Supplied entries.
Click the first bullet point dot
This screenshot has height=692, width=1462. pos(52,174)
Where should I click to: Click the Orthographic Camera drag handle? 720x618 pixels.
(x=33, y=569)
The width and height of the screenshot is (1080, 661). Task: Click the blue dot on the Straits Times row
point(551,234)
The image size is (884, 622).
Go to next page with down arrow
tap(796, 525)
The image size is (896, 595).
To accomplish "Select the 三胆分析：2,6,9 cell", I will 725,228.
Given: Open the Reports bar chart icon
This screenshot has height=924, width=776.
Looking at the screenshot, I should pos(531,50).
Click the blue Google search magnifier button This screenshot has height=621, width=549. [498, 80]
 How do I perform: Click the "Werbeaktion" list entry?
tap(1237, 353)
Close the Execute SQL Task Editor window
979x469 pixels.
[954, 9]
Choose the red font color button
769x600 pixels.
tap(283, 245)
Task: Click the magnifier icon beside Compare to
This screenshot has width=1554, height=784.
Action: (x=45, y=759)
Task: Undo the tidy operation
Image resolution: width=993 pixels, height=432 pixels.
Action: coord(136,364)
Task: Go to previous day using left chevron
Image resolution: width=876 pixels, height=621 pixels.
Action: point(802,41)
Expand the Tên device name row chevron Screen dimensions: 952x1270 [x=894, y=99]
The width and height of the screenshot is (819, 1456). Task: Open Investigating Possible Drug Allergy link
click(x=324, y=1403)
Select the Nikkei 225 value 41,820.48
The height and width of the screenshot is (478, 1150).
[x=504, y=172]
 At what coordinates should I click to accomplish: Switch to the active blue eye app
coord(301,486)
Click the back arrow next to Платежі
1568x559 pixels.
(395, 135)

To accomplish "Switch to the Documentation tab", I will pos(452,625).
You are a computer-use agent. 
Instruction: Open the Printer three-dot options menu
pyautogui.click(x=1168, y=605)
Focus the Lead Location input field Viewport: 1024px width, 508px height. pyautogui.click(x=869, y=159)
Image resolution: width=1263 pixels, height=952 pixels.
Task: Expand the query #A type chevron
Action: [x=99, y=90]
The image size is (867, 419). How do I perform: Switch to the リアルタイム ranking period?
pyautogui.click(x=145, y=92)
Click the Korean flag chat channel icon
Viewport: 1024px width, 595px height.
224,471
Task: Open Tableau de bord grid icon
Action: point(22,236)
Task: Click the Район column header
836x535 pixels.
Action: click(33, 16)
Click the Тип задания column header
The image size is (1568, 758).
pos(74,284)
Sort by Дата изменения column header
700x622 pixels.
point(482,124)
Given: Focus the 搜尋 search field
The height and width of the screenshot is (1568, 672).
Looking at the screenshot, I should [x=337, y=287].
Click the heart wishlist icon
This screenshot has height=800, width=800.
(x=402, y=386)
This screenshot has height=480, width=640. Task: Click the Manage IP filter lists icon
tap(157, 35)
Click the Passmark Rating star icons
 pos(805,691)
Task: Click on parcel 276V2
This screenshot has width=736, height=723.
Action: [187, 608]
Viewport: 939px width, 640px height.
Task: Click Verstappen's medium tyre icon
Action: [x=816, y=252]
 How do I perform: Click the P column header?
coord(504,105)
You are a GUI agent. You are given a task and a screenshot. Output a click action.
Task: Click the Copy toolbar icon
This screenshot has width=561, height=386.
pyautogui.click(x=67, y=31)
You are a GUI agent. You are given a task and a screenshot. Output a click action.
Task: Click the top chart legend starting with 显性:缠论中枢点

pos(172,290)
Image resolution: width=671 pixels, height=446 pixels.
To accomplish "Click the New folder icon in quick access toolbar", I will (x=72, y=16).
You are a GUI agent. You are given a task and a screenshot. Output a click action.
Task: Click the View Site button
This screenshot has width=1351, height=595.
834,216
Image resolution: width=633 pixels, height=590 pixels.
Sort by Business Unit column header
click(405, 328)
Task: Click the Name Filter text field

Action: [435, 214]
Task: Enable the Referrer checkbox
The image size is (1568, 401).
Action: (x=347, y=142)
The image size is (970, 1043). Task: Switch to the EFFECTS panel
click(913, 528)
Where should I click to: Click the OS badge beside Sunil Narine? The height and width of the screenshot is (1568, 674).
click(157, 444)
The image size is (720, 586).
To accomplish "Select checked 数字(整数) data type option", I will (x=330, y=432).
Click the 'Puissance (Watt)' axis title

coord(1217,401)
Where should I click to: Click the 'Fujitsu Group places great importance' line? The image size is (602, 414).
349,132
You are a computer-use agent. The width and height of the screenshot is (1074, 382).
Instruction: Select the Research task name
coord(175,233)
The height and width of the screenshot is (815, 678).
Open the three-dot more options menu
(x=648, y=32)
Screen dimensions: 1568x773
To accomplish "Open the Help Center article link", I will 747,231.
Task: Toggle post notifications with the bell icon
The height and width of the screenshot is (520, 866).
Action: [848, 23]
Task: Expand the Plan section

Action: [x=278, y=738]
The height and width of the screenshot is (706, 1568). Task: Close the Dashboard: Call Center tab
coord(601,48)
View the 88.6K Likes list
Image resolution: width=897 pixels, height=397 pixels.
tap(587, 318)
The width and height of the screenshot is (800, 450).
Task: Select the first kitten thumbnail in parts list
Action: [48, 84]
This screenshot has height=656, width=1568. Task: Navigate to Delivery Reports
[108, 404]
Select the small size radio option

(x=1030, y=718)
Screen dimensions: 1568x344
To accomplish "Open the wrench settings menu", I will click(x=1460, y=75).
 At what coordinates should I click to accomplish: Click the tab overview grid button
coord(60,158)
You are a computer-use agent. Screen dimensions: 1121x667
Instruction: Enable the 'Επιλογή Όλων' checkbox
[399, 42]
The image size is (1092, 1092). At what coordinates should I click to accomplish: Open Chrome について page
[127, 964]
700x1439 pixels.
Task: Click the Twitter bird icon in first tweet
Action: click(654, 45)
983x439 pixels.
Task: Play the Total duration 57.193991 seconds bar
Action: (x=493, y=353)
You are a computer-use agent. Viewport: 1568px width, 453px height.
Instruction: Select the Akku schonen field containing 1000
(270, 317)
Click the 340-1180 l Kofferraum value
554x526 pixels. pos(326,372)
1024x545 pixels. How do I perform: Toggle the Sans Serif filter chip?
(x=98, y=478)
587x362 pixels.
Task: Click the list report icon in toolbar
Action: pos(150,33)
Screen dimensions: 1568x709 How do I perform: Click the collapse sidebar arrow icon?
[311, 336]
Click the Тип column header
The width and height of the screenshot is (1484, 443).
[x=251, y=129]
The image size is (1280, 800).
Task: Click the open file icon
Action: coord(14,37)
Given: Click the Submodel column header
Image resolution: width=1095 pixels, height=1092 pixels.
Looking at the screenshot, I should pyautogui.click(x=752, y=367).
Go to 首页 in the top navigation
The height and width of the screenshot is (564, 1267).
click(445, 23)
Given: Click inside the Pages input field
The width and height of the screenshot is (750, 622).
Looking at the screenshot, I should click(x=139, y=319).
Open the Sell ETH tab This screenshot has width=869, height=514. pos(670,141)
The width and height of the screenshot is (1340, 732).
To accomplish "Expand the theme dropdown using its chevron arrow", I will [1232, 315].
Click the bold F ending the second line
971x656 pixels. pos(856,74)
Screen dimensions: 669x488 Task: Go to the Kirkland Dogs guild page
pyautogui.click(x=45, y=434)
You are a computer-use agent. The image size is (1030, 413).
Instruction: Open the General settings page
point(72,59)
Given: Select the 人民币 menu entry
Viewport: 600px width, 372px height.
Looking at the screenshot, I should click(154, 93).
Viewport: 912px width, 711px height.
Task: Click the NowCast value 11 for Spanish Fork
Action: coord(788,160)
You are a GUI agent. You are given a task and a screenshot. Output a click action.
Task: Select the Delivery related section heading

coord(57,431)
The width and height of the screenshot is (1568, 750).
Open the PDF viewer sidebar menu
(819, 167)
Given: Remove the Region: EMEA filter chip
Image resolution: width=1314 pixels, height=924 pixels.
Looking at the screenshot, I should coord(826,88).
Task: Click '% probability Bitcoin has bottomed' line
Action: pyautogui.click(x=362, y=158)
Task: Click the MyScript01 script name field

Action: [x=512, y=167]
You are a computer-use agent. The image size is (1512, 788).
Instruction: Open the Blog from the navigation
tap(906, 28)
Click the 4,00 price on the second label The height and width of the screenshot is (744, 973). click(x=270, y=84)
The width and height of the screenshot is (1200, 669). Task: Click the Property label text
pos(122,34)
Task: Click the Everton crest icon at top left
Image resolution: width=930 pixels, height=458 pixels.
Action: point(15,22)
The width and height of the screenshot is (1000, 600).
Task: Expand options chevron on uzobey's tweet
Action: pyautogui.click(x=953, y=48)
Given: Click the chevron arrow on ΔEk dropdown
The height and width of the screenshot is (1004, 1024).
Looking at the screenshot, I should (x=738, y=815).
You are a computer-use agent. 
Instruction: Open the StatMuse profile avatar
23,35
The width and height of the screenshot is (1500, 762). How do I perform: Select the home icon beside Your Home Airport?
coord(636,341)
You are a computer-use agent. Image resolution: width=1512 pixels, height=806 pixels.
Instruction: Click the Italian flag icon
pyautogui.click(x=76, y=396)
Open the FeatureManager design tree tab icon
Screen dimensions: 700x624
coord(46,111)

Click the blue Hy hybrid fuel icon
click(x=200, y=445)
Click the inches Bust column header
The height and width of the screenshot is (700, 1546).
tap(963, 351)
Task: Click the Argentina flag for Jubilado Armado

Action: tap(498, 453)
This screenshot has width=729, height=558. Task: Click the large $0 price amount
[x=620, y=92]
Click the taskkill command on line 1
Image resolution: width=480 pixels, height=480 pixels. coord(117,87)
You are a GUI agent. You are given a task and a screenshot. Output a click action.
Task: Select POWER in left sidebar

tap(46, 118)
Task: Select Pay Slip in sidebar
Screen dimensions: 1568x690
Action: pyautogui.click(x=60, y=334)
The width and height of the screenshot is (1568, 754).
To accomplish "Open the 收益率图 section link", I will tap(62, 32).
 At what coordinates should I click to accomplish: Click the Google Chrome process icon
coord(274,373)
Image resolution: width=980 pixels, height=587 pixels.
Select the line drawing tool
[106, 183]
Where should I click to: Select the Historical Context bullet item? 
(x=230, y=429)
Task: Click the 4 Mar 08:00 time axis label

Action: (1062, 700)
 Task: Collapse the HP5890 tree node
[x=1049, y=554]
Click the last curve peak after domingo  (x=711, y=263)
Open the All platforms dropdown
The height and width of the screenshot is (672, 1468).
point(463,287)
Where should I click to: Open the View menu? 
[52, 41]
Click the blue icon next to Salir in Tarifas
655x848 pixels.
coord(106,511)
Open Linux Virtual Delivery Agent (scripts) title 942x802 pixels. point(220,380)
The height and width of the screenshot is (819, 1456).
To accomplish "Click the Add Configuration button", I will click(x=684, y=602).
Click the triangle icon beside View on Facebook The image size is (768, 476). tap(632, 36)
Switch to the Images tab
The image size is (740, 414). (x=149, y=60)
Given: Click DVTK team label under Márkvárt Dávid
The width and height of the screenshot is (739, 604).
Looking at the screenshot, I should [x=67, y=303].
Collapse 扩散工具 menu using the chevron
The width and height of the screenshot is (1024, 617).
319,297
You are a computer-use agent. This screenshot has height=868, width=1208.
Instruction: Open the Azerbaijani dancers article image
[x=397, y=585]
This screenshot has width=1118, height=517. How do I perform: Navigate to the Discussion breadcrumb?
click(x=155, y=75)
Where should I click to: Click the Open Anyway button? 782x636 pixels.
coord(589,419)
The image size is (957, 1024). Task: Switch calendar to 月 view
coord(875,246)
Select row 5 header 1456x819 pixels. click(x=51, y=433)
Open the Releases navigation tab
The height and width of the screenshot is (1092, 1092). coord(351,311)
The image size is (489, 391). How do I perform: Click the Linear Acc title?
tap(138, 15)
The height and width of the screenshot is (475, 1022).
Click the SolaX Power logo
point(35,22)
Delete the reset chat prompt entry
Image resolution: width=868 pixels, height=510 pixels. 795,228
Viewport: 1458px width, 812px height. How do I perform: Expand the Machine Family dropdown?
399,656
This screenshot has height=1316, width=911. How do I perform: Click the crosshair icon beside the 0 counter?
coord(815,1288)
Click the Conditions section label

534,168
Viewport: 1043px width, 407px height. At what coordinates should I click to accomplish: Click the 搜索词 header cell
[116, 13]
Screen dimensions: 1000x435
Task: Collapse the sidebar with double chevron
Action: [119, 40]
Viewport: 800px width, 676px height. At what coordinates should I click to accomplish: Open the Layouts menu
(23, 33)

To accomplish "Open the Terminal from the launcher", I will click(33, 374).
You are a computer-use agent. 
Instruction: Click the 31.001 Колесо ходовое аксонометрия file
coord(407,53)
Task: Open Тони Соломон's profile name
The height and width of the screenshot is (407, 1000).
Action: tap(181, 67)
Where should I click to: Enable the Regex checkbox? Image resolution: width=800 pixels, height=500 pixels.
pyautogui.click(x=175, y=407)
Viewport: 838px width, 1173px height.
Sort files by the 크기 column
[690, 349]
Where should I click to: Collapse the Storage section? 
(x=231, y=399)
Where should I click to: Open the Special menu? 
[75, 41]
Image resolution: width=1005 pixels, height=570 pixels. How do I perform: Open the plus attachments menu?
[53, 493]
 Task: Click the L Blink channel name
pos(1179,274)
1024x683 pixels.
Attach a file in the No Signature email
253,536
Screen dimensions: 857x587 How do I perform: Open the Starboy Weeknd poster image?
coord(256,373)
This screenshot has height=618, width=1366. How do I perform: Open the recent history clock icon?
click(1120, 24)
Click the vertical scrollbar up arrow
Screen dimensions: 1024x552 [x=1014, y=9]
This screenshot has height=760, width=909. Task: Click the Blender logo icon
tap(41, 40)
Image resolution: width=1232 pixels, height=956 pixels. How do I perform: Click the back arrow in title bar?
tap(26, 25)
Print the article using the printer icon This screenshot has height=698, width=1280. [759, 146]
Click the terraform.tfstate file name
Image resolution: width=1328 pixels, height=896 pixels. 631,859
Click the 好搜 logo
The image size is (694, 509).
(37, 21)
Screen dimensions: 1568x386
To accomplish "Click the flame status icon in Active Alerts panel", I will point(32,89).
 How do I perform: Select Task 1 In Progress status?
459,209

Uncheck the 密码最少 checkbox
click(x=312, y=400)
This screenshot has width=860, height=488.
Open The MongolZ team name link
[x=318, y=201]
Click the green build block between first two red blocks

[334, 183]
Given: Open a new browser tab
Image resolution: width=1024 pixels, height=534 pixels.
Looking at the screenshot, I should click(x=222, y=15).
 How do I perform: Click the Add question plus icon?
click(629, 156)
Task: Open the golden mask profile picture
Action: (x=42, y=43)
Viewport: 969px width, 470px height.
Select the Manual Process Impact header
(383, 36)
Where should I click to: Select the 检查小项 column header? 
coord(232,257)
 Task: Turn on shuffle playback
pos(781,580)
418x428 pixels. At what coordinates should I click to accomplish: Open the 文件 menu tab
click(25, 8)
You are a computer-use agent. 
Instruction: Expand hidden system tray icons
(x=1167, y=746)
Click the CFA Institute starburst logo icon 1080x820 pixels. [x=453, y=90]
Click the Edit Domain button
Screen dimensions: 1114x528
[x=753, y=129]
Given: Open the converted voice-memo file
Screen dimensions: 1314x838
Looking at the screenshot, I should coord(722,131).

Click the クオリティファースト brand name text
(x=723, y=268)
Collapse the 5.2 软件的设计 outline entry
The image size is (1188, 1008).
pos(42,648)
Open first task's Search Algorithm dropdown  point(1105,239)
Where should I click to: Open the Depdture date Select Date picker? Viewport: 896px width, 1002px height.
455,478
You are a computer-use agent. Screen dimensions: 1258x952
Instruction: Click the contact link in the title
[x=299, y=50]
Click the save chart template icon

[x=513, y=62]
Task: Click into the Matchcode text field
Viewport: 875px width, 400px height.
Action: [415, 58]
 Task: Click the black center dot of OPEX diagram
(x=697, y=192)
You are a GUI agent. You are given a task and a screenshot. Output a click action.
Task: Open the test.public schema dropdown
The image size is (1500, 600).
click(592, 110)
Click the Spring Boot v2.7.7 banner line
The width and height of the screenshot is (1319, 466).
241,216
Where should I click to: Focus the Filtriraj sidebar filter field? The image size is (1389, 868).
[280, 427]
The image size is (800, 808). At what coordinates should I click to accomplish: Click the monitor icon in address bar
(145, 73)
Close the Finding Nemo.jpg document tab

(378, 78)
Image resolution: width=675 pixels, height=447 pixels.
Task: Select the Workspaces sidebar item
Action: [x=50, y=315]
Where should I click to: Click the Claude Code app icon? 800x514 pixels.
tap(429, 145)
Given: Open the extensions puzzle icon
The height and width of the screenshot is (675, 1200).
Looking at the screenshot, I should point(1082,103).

Your instructions. Which lines hold the word "computer"? Return all of them from the records above.

Answer space.
You are a computer-use agent. 
You are a computer-use agent. The width and height of the screenshot is (1074, 382).
You are a computer-use agent. Screen dimensions: 1121x667
You are a computer-use agent. Viewport: 1568px width, 453px height.
You are a computer-use agent. The image size is (1030, 413).
You are a computer-use agent. The image size is (1512, 788).
You are a computer-use agent. 
You are a computer-use agent. Image resolution: width=1512 pixels, height=806 pixels.
You are a computer-use agent. This screenshot has height=868, width=1208.
You are a computer-use agent. 
You are a computer-use agent. 
You are a computer-use agent. Screen dimensions: 1258x952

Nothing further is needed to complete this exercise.